▶ _Your task_
Return exactly, please, the lines from the one containing "You are a GUI" to the last line of the entries below, and nothing else, leaving pictures out.

---- Provided entries

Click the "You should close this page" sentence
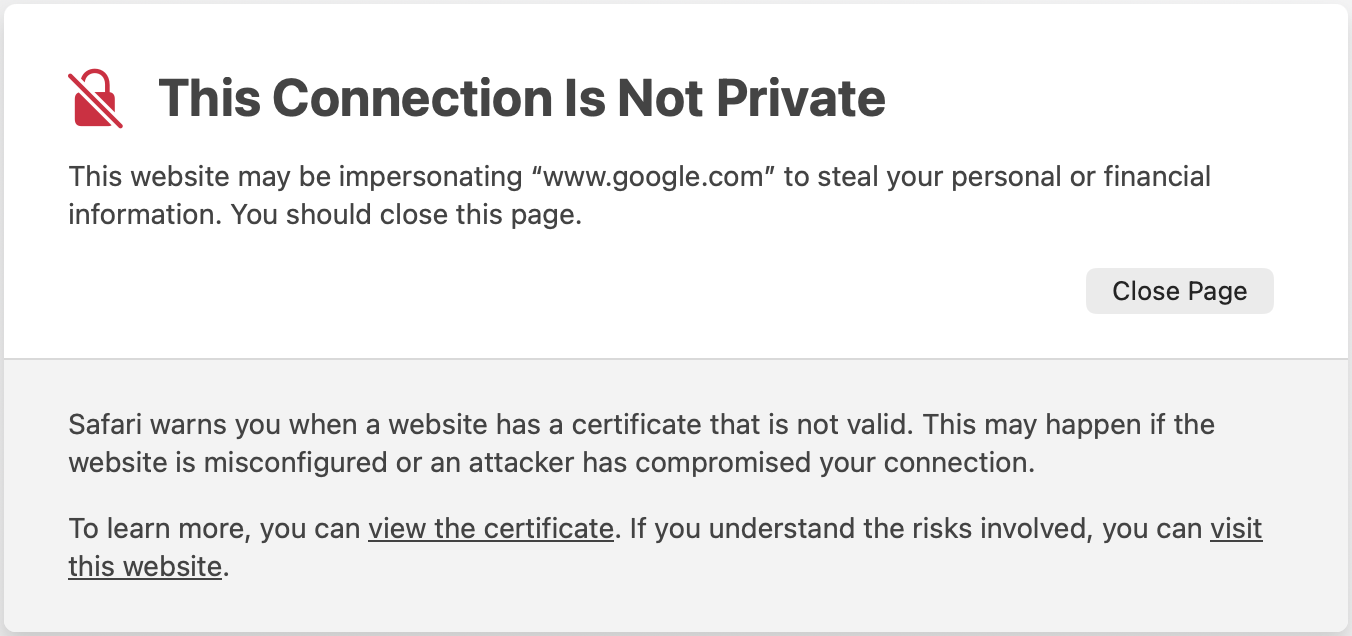 pyautogui.click(x=406, y=215)
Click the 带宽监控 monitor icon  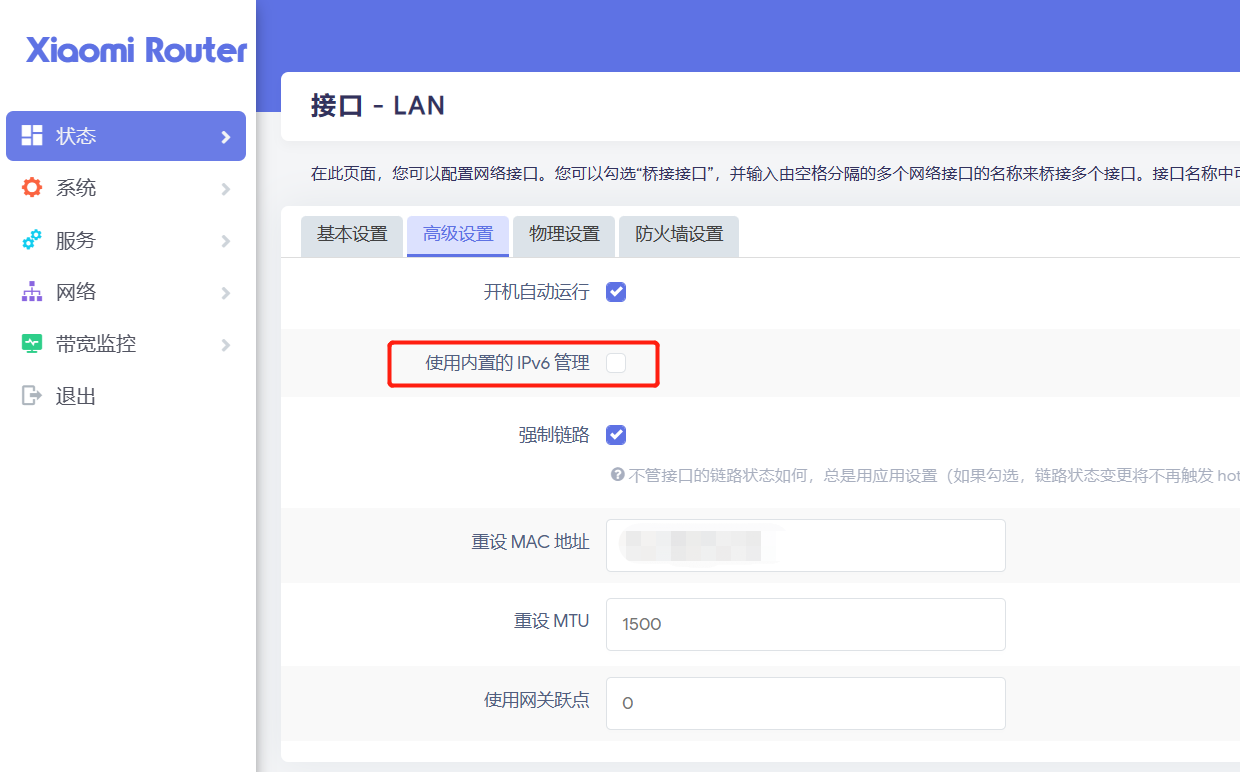[32, 344]
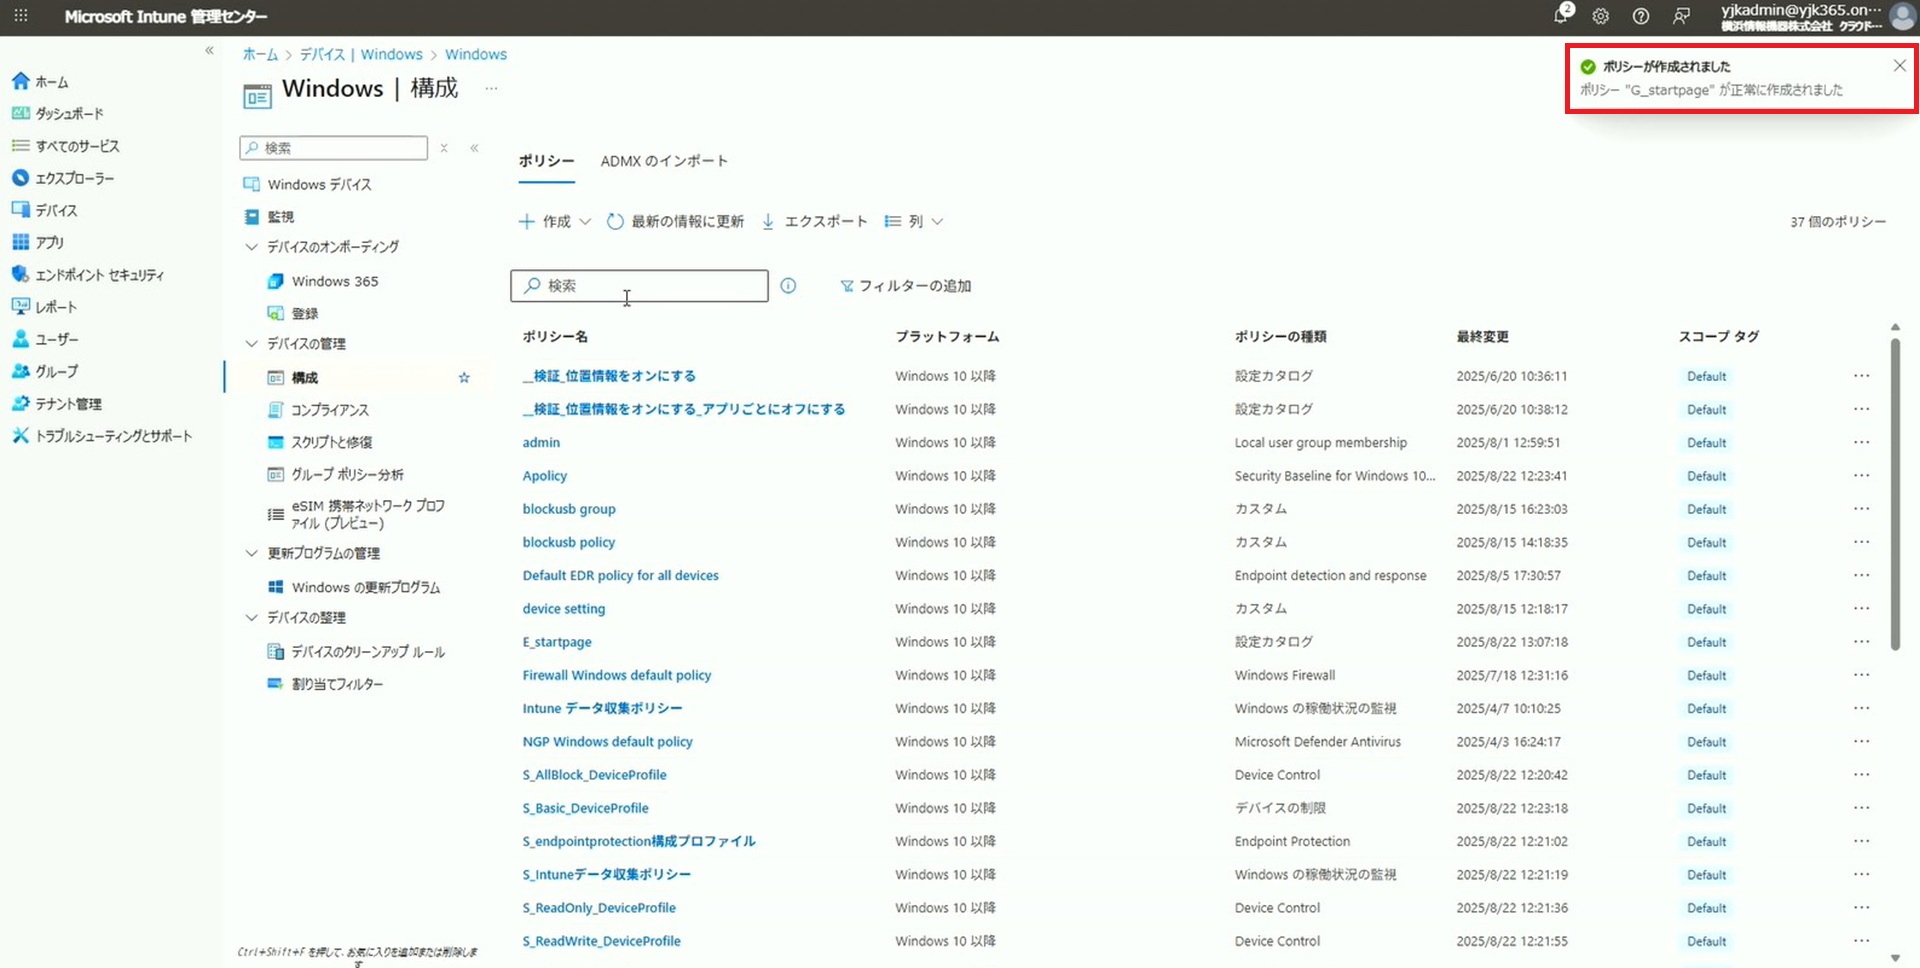This screenshot has height=968, width=1920.
Task: Toggle favorite star beside 構成
Action: 464,378
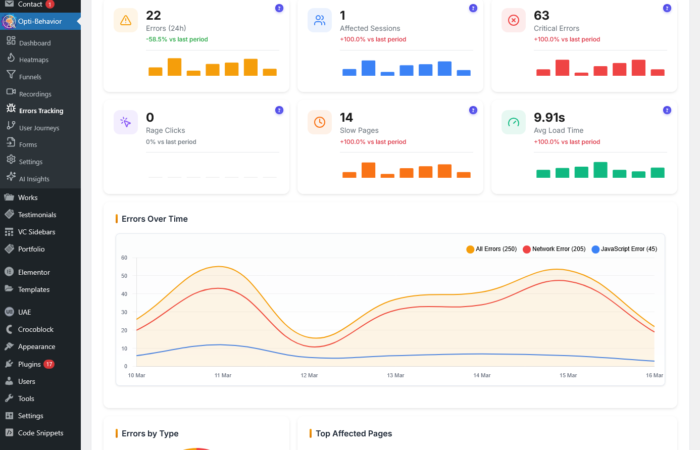This screenshot has height=450, width=700.
Task: Open the Funnels section
Action: click(32, 75)

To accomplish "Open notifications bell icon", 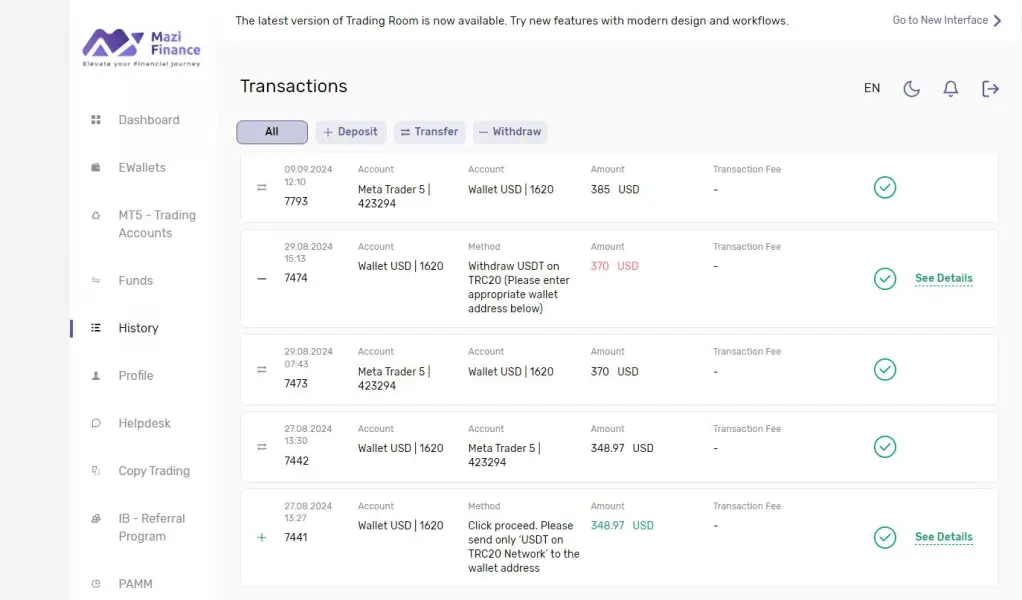I will [950, 89].
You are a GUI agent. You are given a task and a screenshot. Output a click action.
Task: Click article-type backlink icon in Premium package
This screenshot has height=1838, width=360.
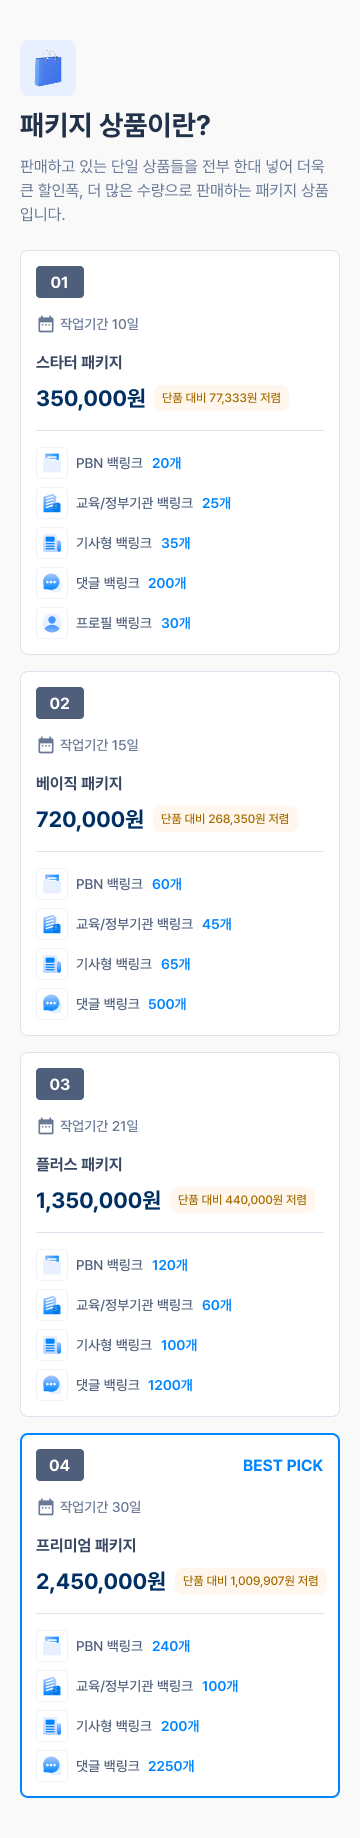click(x=52, y=1726)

--------

▶ _Task output_
You are a GUI agent. You are given a task and a screenshot. Output a click action.
Task: Click article-type backlink icon in Premium package
This screenshot has height=1838, width=360.
click(x=52, y=1726)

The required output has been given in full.